Thuisland van de mensheid
Het ontcijferen van het menselijk genoom heeft wetenschappers in staat gesteld een verbazingwekkende conclusie te trekken. Het blijkt dat alle mensen verre familieleden zijn. We komen allemaal uit één kleine stam. De plaats waar de oude man leefde is in Afrika, iets ten zuiden van de Sahara.

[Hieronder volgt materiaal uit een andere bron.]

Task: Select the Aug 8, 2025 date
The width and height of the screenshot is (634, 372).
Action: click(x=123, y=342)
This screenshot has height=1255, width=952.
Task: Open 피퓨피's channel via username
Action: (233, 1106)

Ons oudste voorouderlijk huis wordt beschouwd als de omgeving van de Olduvai-kloof. Het is de natuurlijke straling die voortkwam uit de fout die volgens wetenschappers de oorzaak is van het begin van de mutatie. De oudste menselijke resten zijn 5 miljoen jaar oud. Als je de oorspronkelijke habitats kent, is het gemakkelijk om de landen te bepalen waar de oudste mensen leefden. Dit zijn Ethiopië, Tanzania, Kenia.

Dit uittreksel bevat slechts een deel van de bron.